Il quartiere si racconta attraverso le voci delle persone

4, 30, 16 o 18, 87

di Laura Colombo e Laura Zanlungo

Questi numeri nascondono la mia piccola storia. 

4 anni fa, nel 2016, l’Ospedale Chirurgico Ortopedico Maria Adelaide di Torino è stato chiuso. Un gioiello di architettura e di sanità pubblica, nato quasi 130 anni prima, nel 1887, per curare i rachitici. Divenuto poi centro di riferimento per la cura delle deformità del rachide, inoltre specializzato per la riabilitazione dei protesizzati e per il trattamento sperimentale dei traumatizzati cranici.

I suoi lunghi corridoi, gli ampi spazi di cui era costituito, l’ampio giardino incastonato al centro, erano sempre animati e ricchi di vita. Ora, invece, pare un grigio fantasma addormentato.

Noi operatori abbiamo lottato con tutte le forze per difenderlo, cercando il dialogo prima di tutto, mostrando dati oggettivi e non solo l’attaccamento emotivo al nostro luogo di lavoro. Ma abbiamo perso, ogni nostro appello è risultato vano.

Quando abbiamo compreso che non era più il tempo delle parole, abbiamo agito, coinvolgendo tutto il quartiere che ha manifestato con noi per le vie di Borgo Rossini. Ricordo ancora, con le lacrime agli occhi, quell’onda di persone, soprattutto i bimbi e gli anziani, che urlava «Salviamo il Maria Adelaide!», per difendere un’idea di sanità vicina e attenta, e al contrario denunciare una logica miope che mette il profitto al primo posto. Abbiamo combattuto contro la svendita del nostro ospedale e la privatizzazione selvaggia dei servizi sanitari. 

Riflessioni che tornano, con forza e amarezza, in questi giorni di emergenza.

Per 30 anni vi ho lavorato. Qui ho imparato a fare la fisioterapista, ho coltivato la passione per il mio lavoro e l’incanto di accompagnare le persone a riprendere a camminare, a usare le mani, a sorridere.

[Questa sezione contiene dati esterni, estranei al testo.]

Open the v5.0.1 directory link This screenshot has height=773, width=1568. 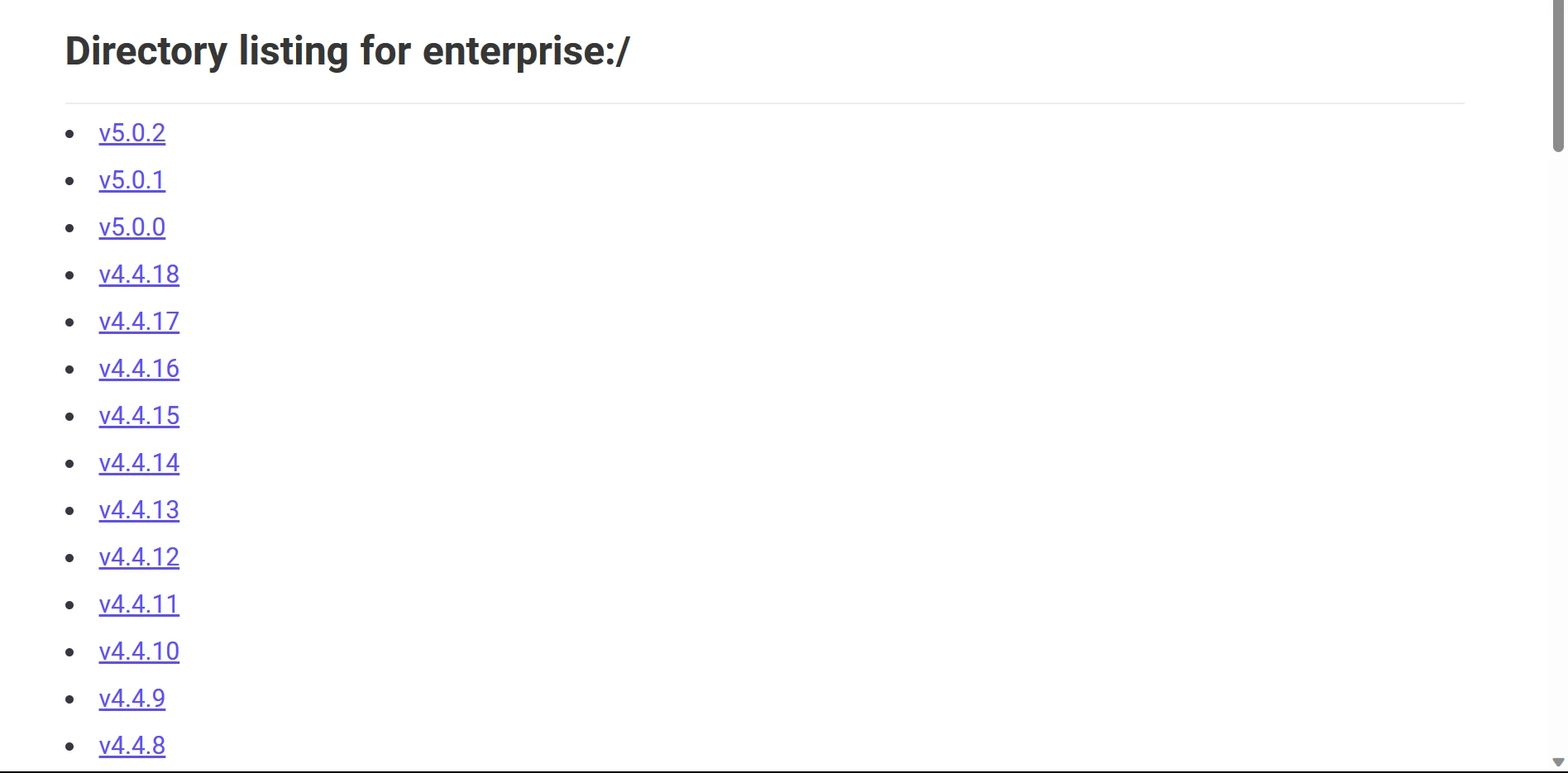pyautogui.click(x=132, y=180)
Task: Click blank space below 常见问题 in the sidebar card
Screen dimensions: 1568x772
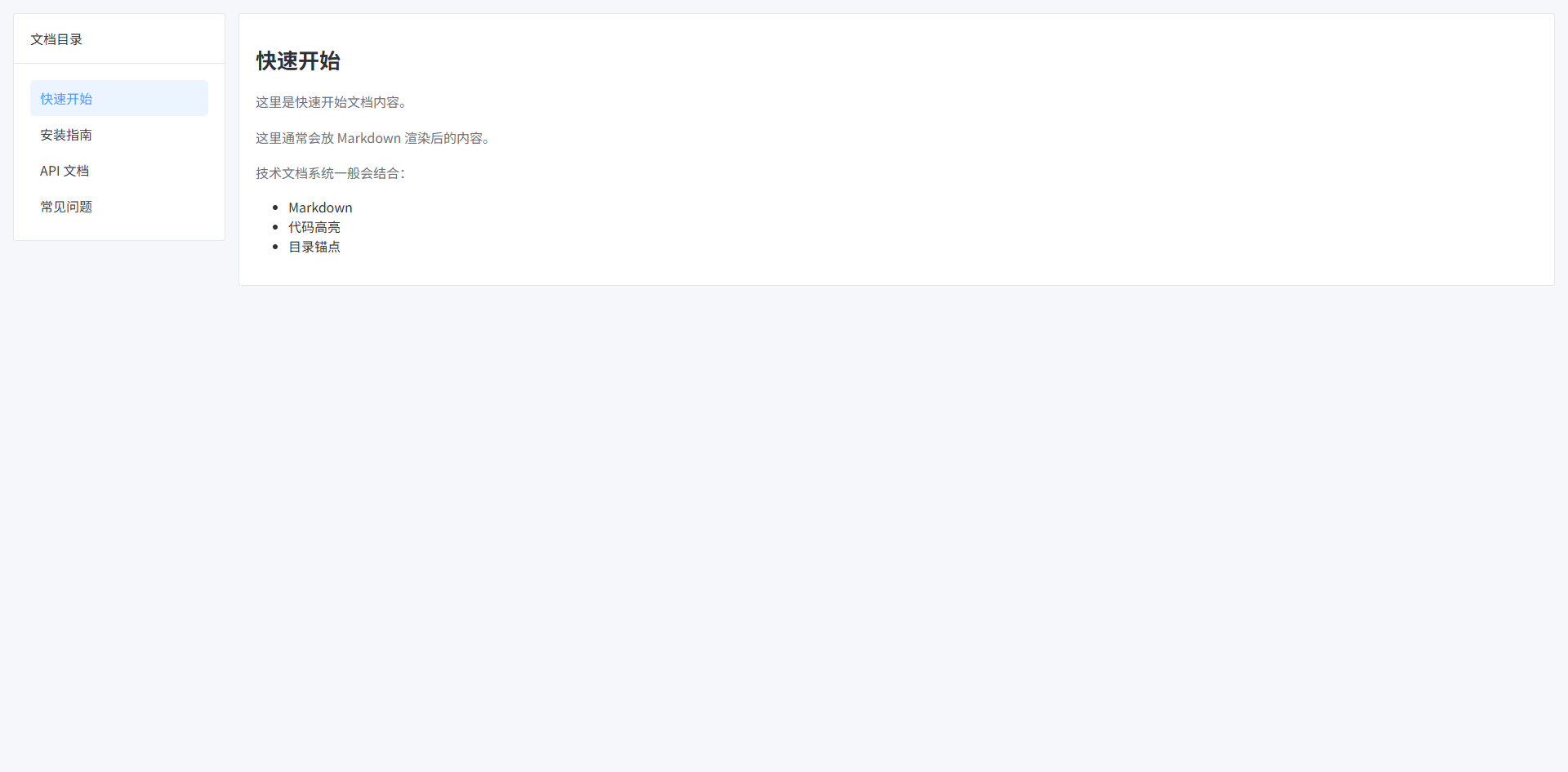Action: (x=119, y=232)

Conservo nel cuore un mare di storie e di sguardi di gratitudine.

Gli abitanti di Borgo Rossini venivano al Maria Adelaide anche solo per una lastra o per gli esami del sangue. All’uscita, potevano fare tappa da “Cascella” per sollevare il morale, chetando il borbottio dello stomaco digiuno con pane, pizze e ogni sorta di leccornie pugliesi. 

Arrivavo la mattina presto con il 16, tram sferragliante, o con il 18, bus sempre colmo, con i libri che avevano riempito il mio viaggio nella borsa. Scendevo alla fermata di via Santa Giulia, attraversavo corso Regina e il ponte sulla Dora con lo sguardo rivolto alle anatre in volo o sguazzanti nell’acqua. Percorrevo lungo Dora Firenze fino al numero civico 87, scortata dall’eleganza dei bagolari con il loro tronco lucido e le loro foglie minute. 

Ero sempre in anticipo per godermi il tempo di un caffè al bar dell’angolo che porta il mio nome, un simpatico covo di fedelissimi granata. Ancor oggi quando passo di lì, entro e chiedo notizie: «Ci sono novità?», come per un parente lontano e mai dimenticato. 

Di recente, qualche volta il Maria Adelaide ha riaperto i suoi cancelli, per ospitare una mostra o le riprese di un film, o ancora per accogliere i senza tetto nel freddo inverno torinese. C’è stato anche chi ha proposto di farne una sede dedicata ai malati di Covid-19. Affacciato alle acque mai ferme del fiume, anche lui attende di rinascere.